- 489 Okunma
- 2 Yorum
- 1 Beğeni
CİHANGİR - HARBİYE
Yirmi yaşlarımda olduğum yıllar. Harbiye bir iş yerinde çalışıyordum. Binamız ana caddede ve ordu eviyle karşı karşıyaydı. Sabahları geç kalmamak için Cihangirden Şişli arasında çalışan dolmuşa biner, ordu evinin önünde inerdim.
Öyle tatillerindeki bir saatlik dönemi güzel havalarda civardaki mağazaları dolanarak geçirmeyi de severdim. Mesela Çarşamba günleri yada Perşembeydi, tam hatırlamıyorum, Kurtuluş da bir açık pazar kurulurdu giyim üzerine.
Birçok küçük veya büyük numaraları kalmış marka ayakkabılar uygun fiyatlarla harika çantalar, sezon sonu güzel giysiler getirirlerdi ve yok paraya neler bulur alırdım. Bazen de Osman beye ve hatta şişliye kadar bakınarak yürüdüğüm çok olurdu.
İş çıkışlarında yine Harbiye’den, Cihangir’e kadar yürüyerek giderdim eve. O yüzden de bir zamanlar 50-52 kilolarda incecik belli fit fizikli bir kızdım ama çoğu genç kızın hala yaptığı gibi kendimi hep kilolu sanarak daha zayıf olmaya çalışırdım.

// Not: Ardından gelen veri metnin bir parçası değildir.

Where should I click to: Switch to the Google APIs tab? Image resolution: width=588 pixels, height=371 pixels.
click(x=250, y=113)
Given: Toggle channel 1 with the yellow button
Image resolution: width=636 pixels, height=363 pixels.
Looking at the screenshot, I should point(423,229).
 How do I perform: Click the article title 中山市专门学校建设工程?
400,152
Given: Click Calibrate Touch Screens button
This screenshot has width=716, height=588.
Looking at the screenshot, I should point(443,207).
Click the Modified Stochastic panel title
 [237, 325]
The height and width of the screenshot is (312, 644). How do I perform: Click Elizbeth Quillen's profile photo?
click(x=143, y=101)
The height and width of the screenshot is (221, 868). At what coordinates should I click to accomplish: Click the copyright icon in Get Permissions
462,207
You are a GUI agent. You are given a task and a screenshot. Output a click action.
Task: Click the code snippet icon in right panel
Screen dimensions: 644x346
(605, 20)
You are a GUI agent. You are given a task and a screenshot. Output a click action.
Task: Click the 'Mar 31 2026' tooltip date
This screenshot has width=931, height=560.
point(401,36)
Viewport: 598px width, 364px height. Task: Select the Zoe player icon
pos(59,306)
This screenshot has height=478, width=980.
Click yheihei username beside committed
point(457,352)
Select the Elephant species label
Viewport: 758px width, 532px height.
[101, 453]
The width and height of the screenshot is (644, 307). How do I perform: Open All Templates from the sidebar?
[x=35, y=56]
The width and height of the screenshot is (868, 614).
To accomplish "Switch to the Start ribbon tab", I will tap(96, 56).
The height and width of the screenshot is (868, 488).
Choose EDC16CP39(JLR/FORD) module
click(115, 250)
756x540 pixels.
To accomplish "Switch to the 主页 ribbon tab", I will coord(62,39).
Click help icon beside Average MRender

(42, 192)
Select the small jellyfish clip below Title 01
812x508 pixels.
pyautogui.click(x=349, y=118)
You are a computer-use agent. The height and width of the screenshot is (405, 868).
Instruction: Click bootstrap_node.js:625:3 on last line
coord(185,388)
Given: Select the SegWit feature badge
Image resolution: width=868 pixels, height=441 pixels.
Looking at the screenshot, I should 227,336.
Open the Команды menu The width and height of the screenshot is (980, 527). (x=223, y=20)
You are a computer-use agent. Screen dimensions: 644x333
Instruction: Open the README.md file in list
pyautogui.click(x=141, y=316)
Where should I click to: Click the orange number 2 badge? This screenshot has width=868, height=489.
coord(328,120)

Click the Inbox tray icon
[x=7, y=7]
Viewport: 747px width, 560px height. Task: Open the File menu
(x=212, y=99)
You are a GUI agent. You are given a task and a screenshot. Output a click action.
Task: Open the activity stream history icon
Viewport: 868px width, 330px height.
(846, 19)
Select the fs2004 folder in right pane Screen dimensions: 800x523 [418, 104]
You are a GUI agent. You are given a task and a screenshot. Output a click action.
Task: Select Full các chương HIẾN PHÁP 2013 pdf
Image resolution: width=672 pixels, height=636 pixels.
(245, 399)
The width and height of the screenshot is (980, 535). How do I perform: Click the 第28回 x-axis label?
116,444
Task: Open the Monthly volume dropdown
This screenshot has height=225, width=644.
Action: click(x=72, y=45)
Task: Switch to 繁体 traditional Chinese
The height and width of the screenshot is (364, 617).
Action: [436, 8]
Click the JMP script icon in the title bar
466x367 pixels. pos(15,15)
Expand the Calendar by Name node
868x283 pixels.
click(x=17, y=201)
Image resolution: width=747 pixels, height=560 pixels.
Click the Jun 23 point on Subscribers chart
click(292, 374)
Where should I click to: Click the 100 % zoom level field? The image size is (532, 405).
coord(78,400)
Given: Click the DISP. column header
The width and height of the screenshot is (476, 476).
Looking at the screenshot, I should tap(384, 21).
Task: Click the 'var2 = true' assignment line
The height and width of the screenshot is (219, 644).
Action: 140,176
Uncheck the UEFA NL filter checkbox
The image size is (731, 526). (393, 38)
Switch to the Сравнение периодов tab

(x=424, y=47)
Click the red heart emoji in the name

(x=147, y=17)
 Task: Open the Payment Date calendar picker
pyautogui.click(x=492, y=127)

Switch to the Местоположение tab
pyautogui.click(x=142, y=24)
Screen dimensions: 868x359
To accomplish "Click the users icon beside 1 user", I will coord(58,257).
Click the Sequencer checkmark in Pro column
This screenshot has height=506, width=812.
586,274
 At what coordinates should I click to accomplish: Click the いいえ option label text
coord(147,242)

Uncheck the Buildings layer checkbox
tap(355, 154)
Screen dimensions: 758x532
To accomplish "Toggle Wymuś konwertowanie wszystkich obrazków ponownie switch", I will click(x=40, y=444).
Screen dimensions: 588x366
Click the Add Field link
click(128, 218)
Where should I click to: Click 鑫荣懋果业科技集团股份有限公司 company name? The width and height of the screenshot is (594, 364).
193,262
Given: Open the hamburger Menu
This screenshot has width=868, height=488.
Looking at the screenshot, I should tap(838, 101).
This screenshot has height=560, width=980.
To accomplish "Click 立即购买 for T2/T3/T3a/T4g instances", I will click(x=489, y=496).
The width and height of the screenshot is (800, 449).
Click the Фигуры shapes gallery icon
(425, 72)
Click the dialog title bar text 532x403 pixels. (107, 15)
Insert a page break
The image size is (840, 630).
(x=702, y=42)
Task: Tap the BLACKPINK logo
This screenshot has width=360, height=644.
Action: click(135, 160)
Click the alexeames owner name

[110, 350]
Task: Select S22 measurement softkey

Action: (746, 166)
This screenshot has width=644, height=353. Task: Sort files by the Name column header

Hatta bir gün bir iş arkadaşım kısa sürede çok güzel kio vermişti. Bunu nasıl başardığını sorduğumda da “Lasix” içerek zayıfladığını söylemişti. O güne kadar adını bile duymadığım bu hap vücuttan su attırmaya yarıyormuş. Zayıflattığını ve reçetesiz alınan ucuz bir hap olduğunu duydum ya! Hemen ben de alıp kullanmaya başladım.
Hakikaten vücuttan inanılmaz su attırıyordu insana ama ben aşırıya kaçıp haftada bir kez alınacak hapı 3-5’e çıkarınca bir gün iş yerinde fenalaşıp baygınlık geçirdim. Meğerse bu hap siroz hastaların, tansiyon hastalarının filan kullandığı bir hapmış.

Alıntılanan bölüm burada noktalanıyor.